Menurut Ismail Maki, dari FORMAT, mengapresiasi kinerja Kejari Kabupaten Pasuruan. Lantaran tersangka PKBM sudah dilakukan penahanan. " Namun kami minta Kejaksaan juga bisa mengungkap aktor utama dalam kasus ini," jelasnya, baru-baru ini.

Baca juga: Dewan Pendidikan Jatim Ajak Sekolah Ajarkan Siswa Mampu Ubah Sampah Menjadi Berkah

Senada, Abdul Muin Aktivis LSM Penjara juga meminta agar konseptor dalam kasus PKBM ini bisa ditangkap oleh kejaksaan. "Kami sangat mengapresiasi kinerja Kajari Kabupaten Pasuruan,” tambahnya.

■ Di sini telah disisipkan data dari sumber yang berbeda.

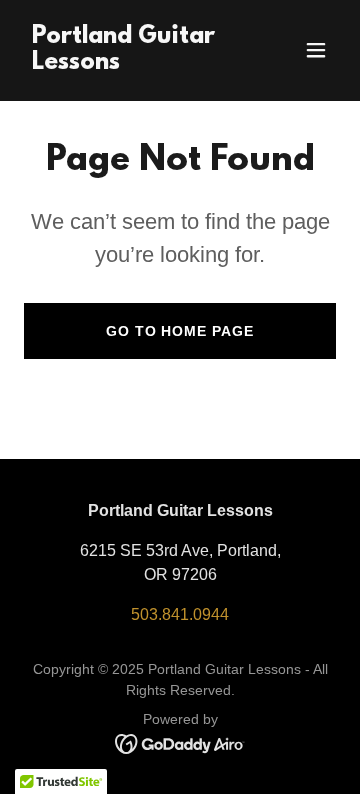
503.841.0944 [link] (180, 614)
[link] (133, 63)
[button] (316, 50)
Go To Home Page (180, 331)
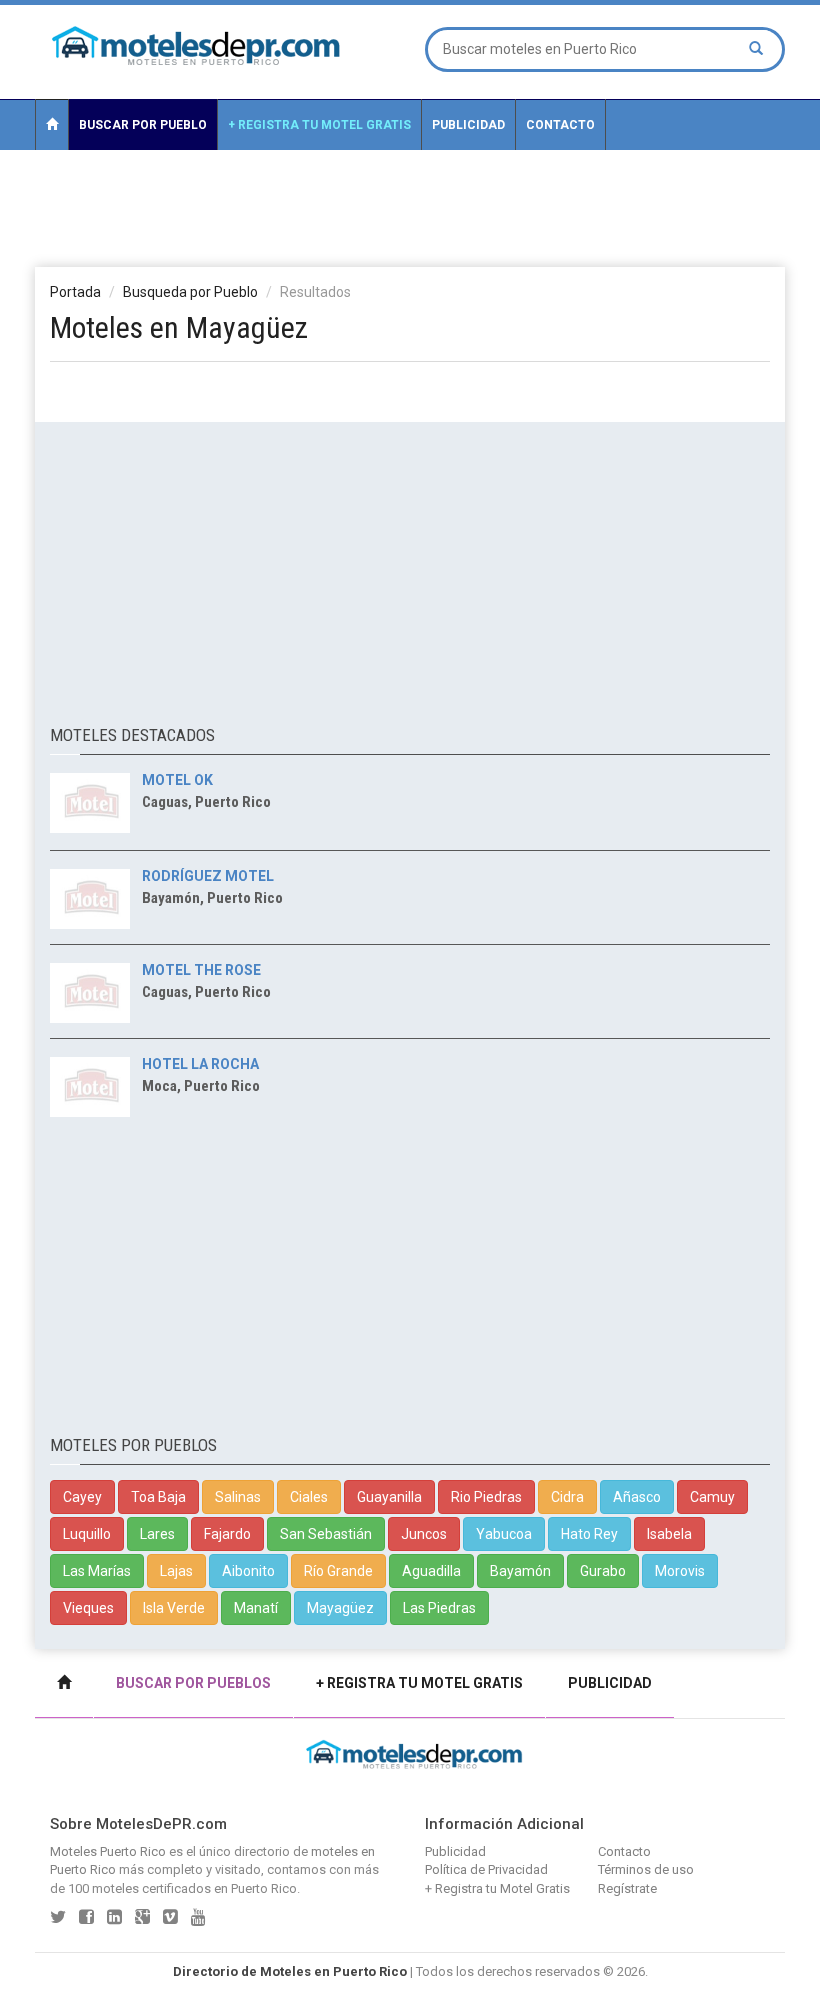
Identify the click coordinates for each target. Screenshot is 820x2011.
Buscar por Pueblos (193, 1683)
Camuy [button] (712, 1497)
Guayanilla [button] (389, 1497)
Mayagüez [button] (340, 1608)
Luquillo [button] (87, 1534)
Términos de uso (646, 1869)
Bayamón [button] (520, 1571)
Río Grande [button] (338, 1571)
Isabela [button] (669, 1534)
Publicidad (468, 125)
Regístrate (627, 1888)
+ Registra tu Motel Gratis (319, 125)
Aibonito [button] (248, 1571)
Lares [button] (157, 1534)
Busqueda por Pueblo (190, 292)
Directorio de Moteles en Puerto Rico (290, 1971)
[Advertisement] (410, 207)
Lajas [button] (176, 1571)
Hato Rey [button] (589, 1534)
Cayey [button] (82, 1497)
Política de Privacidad (486, 1869)
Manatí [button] (256, 1608)
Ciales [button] (309, 1497)
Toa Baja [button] (158, 1497)
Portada (75, 292)
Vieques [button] (88, 1608)
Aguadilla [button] (431, 1571)
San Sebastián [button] (326, 1534)
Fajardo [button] (227, 1534)
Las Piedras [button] (439, 1608)
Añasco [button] (637, 1497)
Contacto (560, 125)
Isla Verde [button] (174, 1608)
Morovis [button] (680, 1571)
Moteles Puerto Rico (108, 1851)
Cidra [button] (567, 1497)
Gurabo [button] (603, 1571)
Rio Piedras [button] (486, 1497)
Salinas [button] (238, 1497)
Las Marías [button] (97, 1571)
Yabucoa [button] (504, 1534)
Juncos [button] (424, 1534)
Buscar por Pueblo (143, 125)
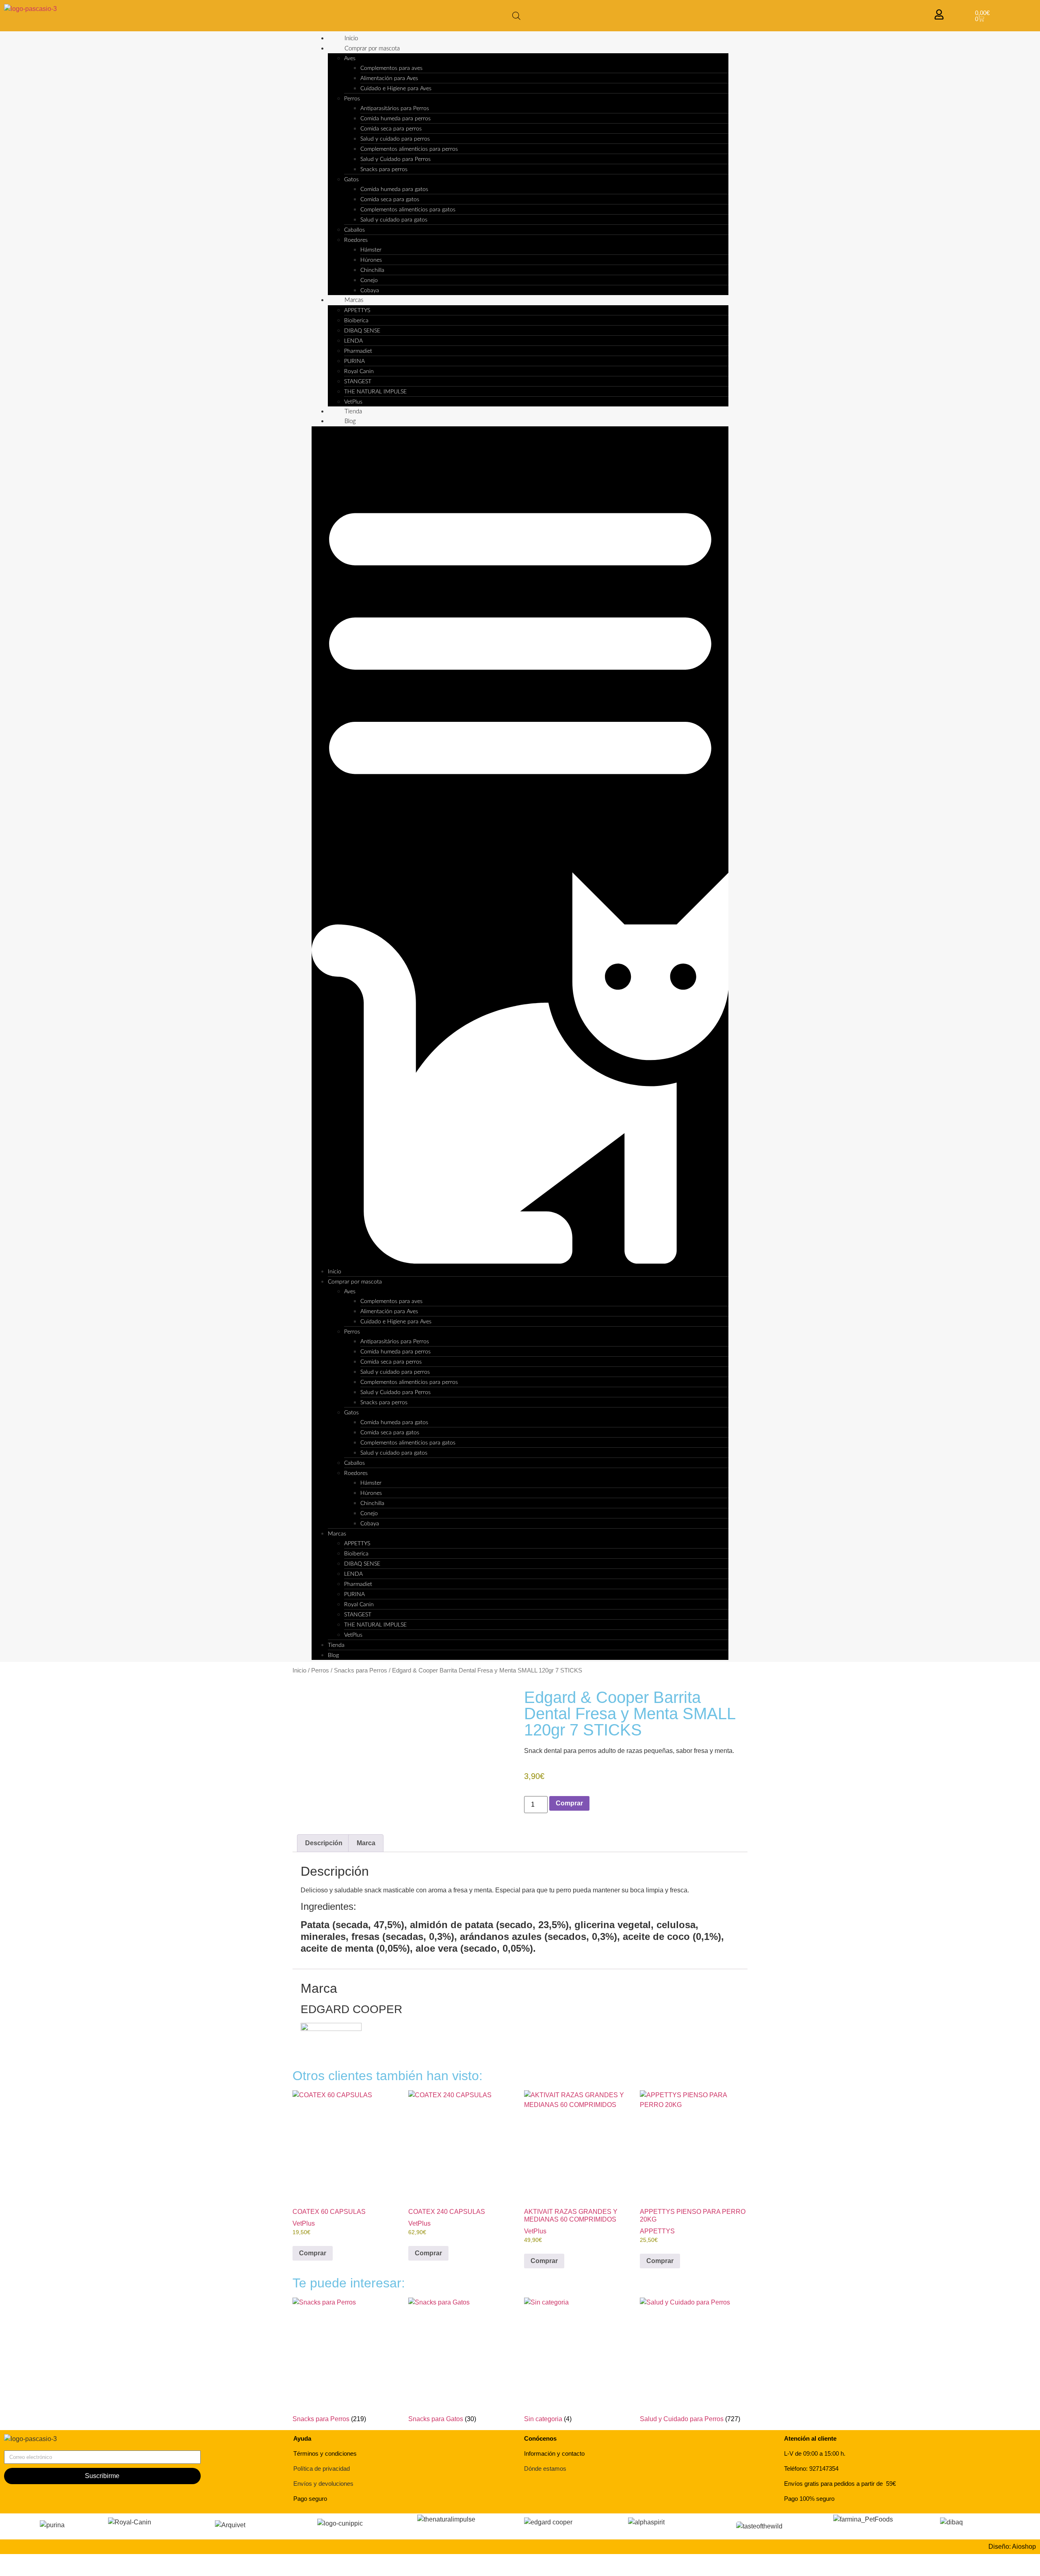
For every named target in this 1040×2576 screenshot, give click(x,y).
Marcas (353, 300)
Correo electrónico (30, 2447)
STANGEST (357, 381)
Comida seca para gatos (389, 199)
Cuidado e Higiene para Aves (395, 88)
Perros (352, 99)
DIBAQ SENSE (362, 331)
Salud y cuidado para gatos (393, 220)
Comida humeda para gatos (394, 189)
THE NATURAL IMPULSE (375, 392)
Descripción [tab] (323, 1843)
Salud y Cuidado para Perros (395, 159)
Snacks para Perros (360, 1670)
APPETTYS (357, 310)
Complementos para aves (391, 68)
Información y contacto (554, 2453)
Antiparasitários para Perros (394, 108)
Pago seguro (310, 2498)
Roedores (356, 240)
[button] (520, 846)
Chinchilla (372, 270)
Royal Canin (359, 371)
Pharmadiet (358, 351)
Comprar (569, 1803)
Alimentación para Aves (389, 78)
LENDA (353, 341)
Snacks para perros (383, 169)
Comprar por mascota (372, 49)
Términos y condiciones (325, 2453)
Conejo (369, 280)
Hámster (370, 250)
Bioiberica (356, 321)
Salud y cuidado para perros (395, 139)
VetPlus (353, 402)
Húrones (371, 260)
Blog (350, 421)
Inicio (351, 38)
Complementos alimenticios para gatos (407, 210)
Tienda (353, 411)
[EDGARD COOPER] (331, 2028)
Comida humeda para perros (395, 119)
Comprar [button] (312, 2253)
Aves (349, 58)
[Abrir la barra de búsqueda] (516, 16)
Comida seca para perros (391, 129)
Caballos (354, 230)
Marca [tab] (366, 1843)
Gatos (351, 179)
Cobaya (369, 290)
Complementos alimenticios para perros (409, 149)
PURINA (354, 361)
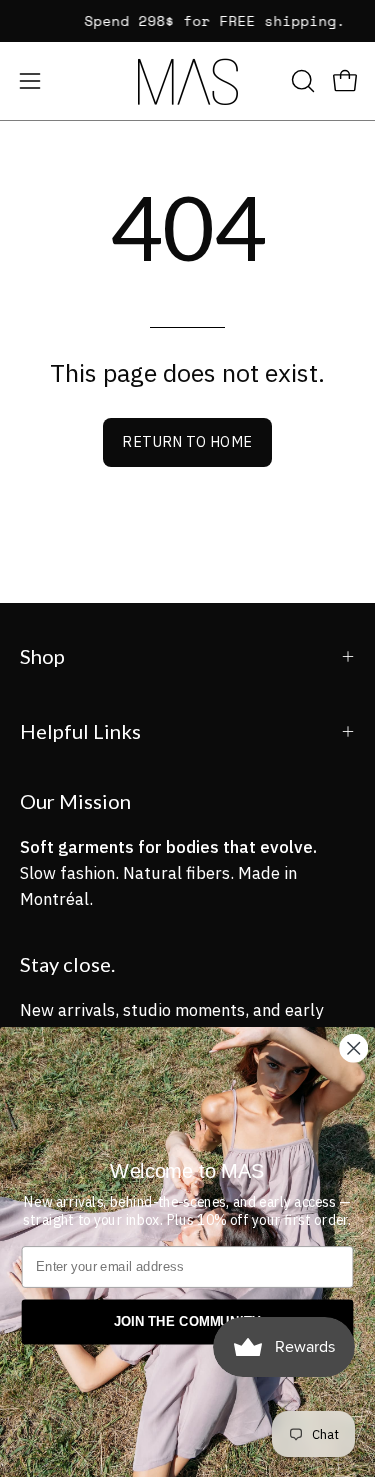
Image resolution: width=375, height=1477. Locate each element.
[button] (301, 81)
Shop (42, 656)
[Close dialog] (353, 1048)
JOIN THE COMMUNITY (188, 1322)
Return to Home (187, 441)
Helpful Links (80, 731)
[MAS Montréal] (188, 81)
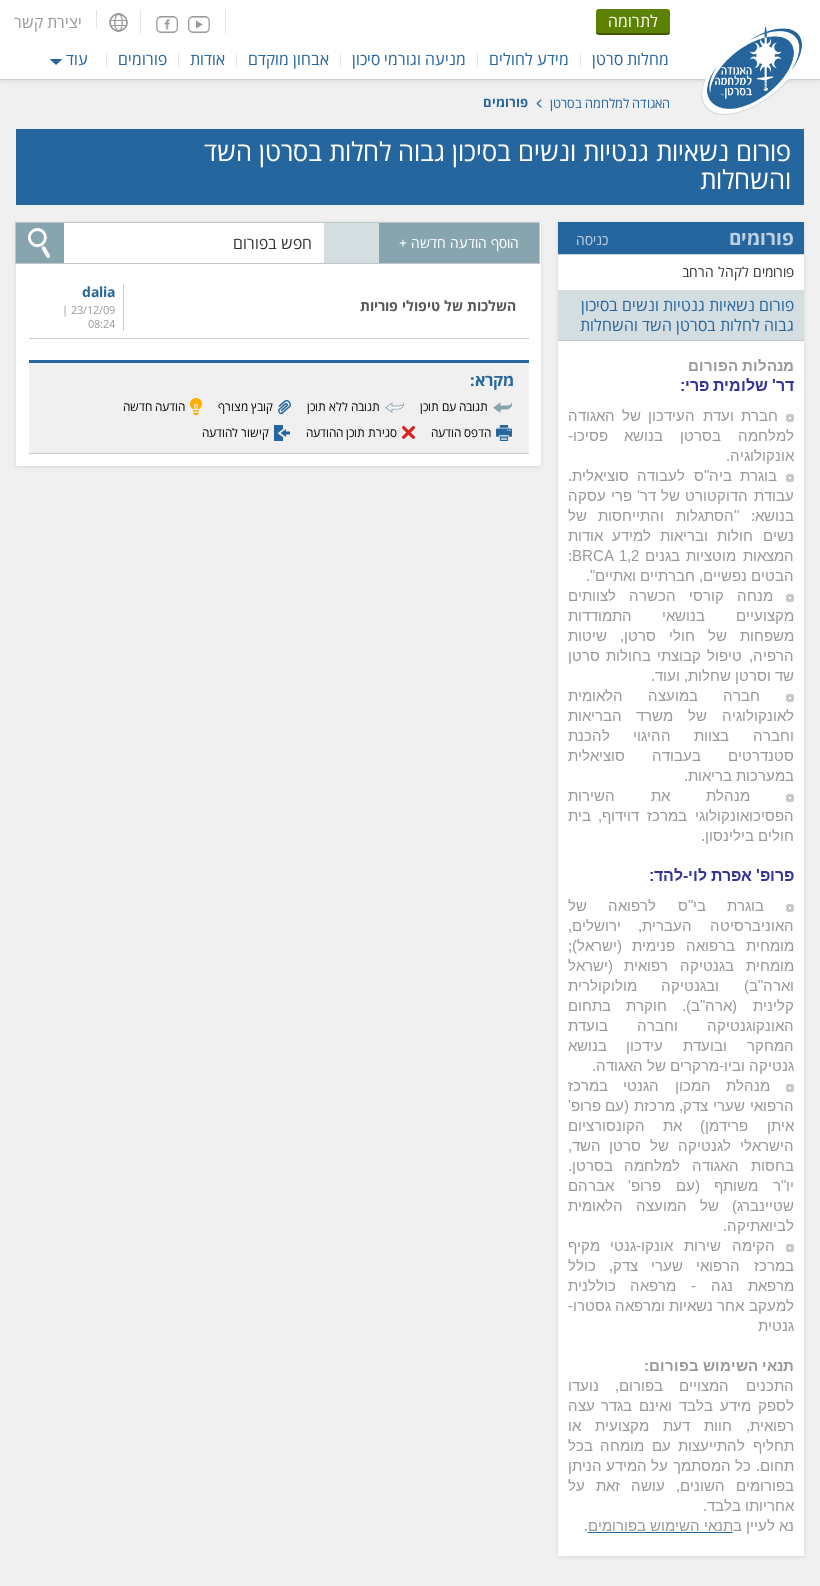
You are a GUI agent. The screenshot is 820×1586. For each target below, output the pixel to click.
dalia (98, 292)
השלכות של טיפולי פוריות (438, 305)
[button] (118, 22)
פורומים (142, 59)
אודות (207, 59)
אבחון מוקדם (288, 59)
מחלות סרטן (630, 59)
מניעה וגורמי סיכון (409, 59)
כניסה (592, 240)
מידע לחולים (529, 59)
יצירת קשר (48, 22)
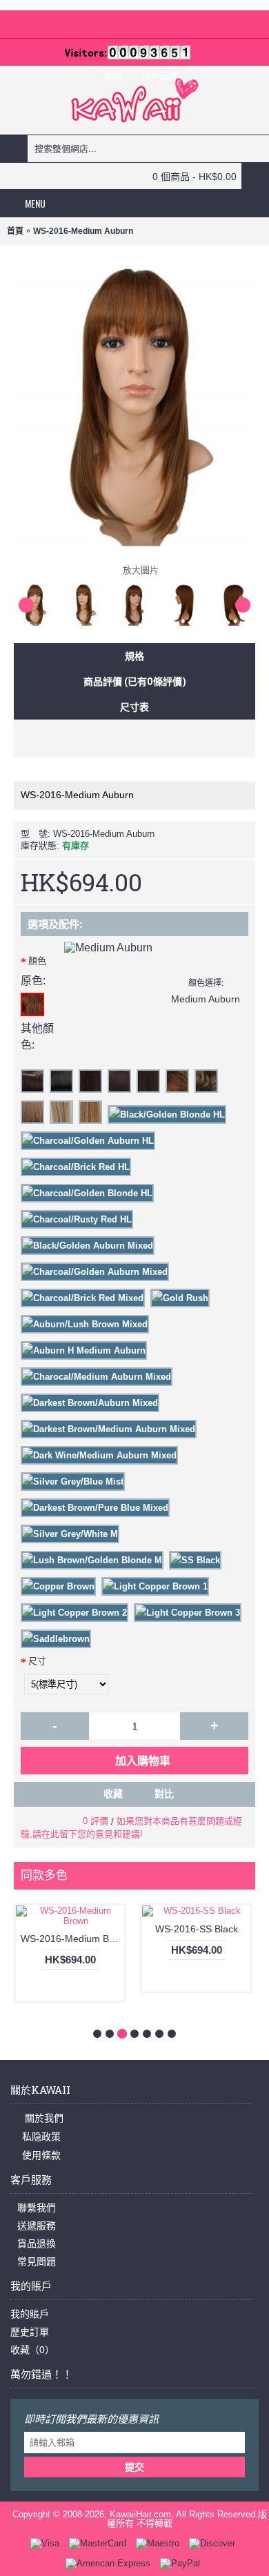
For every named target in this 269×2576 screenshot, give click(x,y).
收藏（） (32, 2349)
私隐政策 (41, 2136)
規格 (134, 655)
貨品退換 (36, 2243)
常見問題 (36, 2261)
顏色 (37, 960)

Baca juga: Surabaya dan Darurat Pendidikan Afektif di Era Disrupsi

Sementara, Kepala Kejari Kabupaten Pasuruan Teguh Ananto SH MH menegaskan, pihaknya masih terus melakukan penyelidikan termasuk kepada pejabat di Dinas Pendidikan Kabupaten Pasuruan. "Anggaran Rp2,6 miliar yang dikorupsi Rp1,9 miliar, ini kan sudah keterlaluan," tegasnya.

"Mohon bersabar kami pelan tapi pasti, dan kami sangat hati-hati dalam menetapkan tersangka," tambah Teguh Ananto.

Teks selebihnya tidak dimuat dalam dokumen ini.